Creating a live cd

[jbscarva]

I work in computer forensics and I am newbie in Linux, (despite search and study a lot).
However in my Office, we want to develop a "Live CD" - Ubuntu based - for forensic purposes.
One of the main objectives of the CD is to be "forensically sound", eg, none of the devices on the target system should be mounted RW, RO instead.


My question is:
-Can we start from "Ububtu Live CD", install on it some forensic apps, change the boot system and burn all with changes to a new CD?
If so, what we must change in order to ensure that the CD will be "forensically sound"?
Will be that there are batch scripts for this purpose?
 -
Any help is welcome


Thanks in advance and best regards,

[n3r]

I've never tried but you can try http://www.linux-live.org/
Just install the apps and make an iso with linux live

[chrisj]

It's called remastering, I know the Knoppix Hacks book had a section on how to remaster Knoppix for your needs.
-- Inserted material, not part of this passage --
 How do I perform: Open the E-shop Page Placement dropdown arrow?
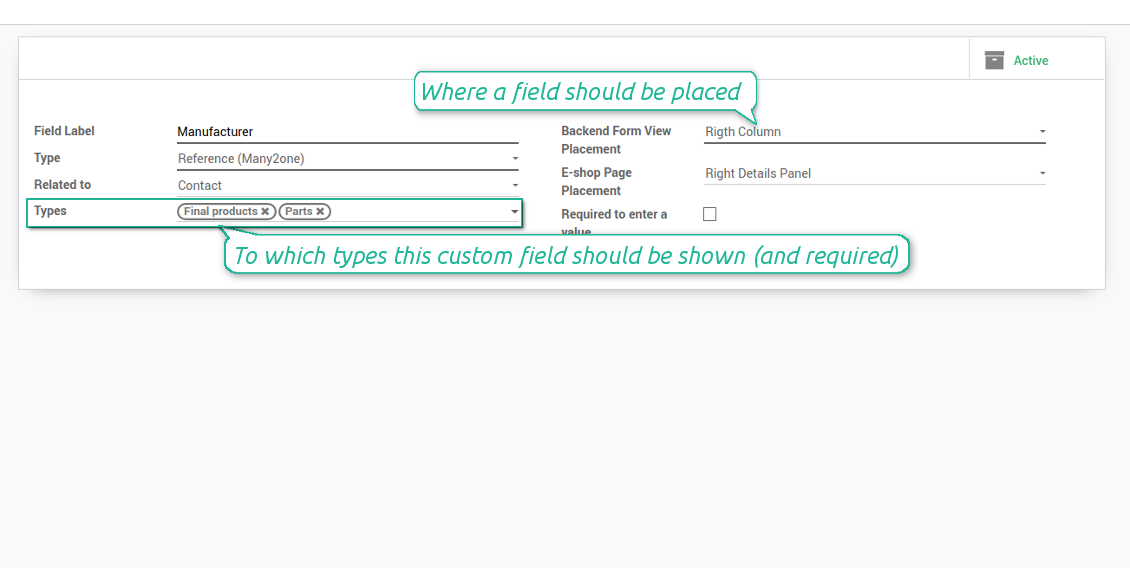pos(1042,174)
It was Debain based at the time like Ubuntu, so the theory should carry you.

There are several other options to do that too...

Examples of Remastered versions of Ububuntu:

Backtrack
Xubuntu
Kubuntu
EDUbuntu

I'm sure there are others.

[tturner]

You will need to mount the filesystem as read only. Any write operations will compromise your evidence.

Maybe start with options that are already forensically sound and customize from there and then remaster. http://www.forensicswiki.org/wiki/Tools

[idr0p]

Do you need to make one specifically or can you just use one already out there, there are many.

SIFT Kit
Helix
Sleuth kit
Backtrack
etc...

[p0et]

I've heard good things about Sleuth Kit and Helix3.  That would sure save you a ton of time if you could just use one of those!